With a conceptual event, you never know quite how it’s going to go. Organising a concert where the idea is for everyone to sit in total darkness aims for resounding success, but flirts with complete disaster. While the concept comes with a specific set of challenges, thanks to the quality of the music this Pitchblack proved to be absorbing, rare and immersive.
The layout was certainly unusual, with the performers taking the place of bartenders behind a u-shaped bar in a very small room. Fairy lights on the top of the bar were the only lights, lending the room a very warm and atmospheric feel. It was a little surprising when the first performer, HazeL, took to the stage, and these were also switched off. The room was in such total blackness that she had trouble putting her capo in the right place, and a couple of audience members could be heard tripping in the darkness. Not very practical, but the upshot was that, being completely unable to see the performer, the audience listened far more attentively, and silently drank in her rootsy folk.

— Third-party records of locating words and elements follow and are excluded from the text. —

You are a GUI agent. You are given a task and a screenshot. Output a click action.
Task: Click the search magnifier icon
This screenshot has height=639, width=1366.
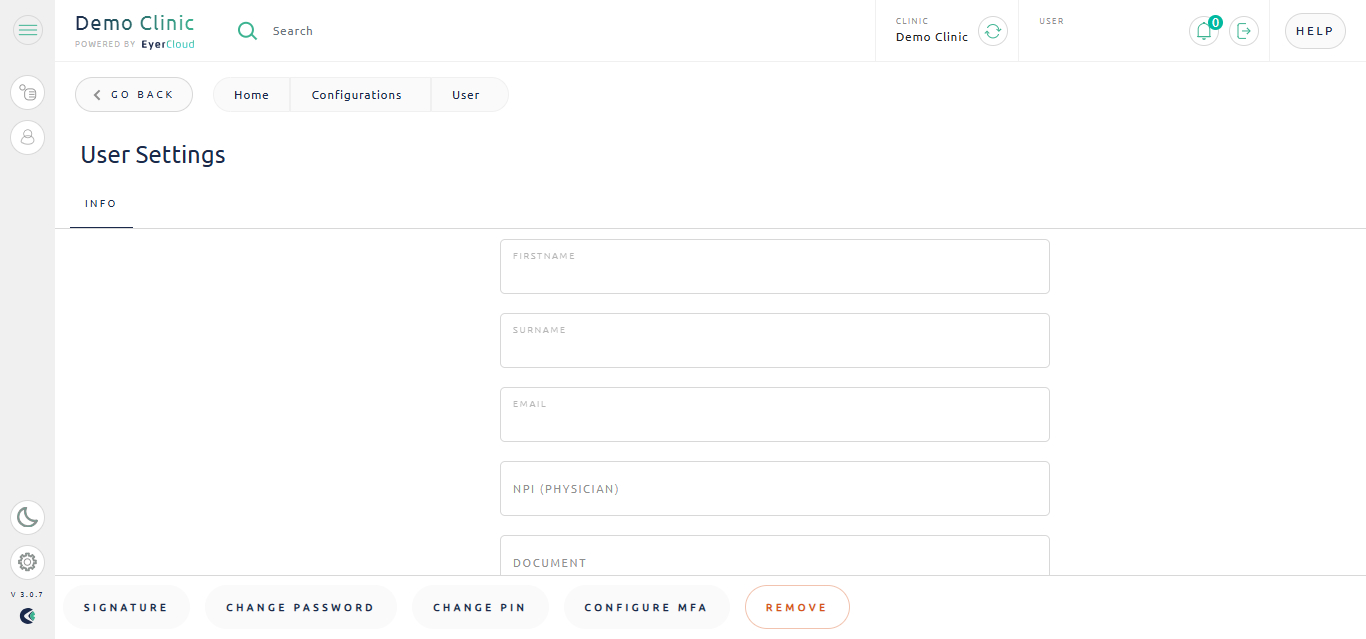coord(247,31)
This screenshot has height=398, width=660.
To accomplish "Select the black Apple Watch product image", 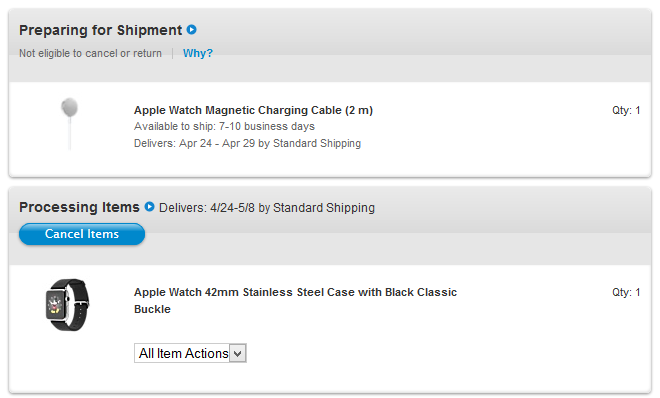I will tap(67, 305).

Although some in the audience loved the absolute blackness, it was problematic. It did in some sense amplify HazeL’s performance, but the total removal of the visual aspect of performance in some ways detracted from the performance as a whole. The next performer, Joe Cherry, was faintly illuminated by the Maschine rigged up above his piano, and this near-total darkness was far more comfortable, allowing the audience to immerse themselves while still being able to watch the artist. Cherry played an imaginative and heartfelt set, a very capable keys player with a soft and emotive voice, who used his sampler to add new depths to his performance.
Last up were three rappers from the local hip hop label Yogocop, who MC’d over some great live mixing from producer Mr. Slips. At this point, wanting to ramp up the energy, they abandoned the darkness and left the fairy lights on for their set. They played through a variety of Yogocop releases, all high-energy, smart, and lyrically dextrous. The three were very comfortable performing together, chiming in on each others’ verses and backing each other up as effective hype-men. Ultimately their songs moved between dark observational humour, light-hearted wordplay, and occasionally vicious social critique.
They offered an energetic contrast to what had begun as an introspective and serious musical experience. The sensory deprivation that is the basis of Pitchblack does encourage active and attentive listening, but too much would have become self-indulgent. In the end the balance was right, and gave the event a very unique, even special, character.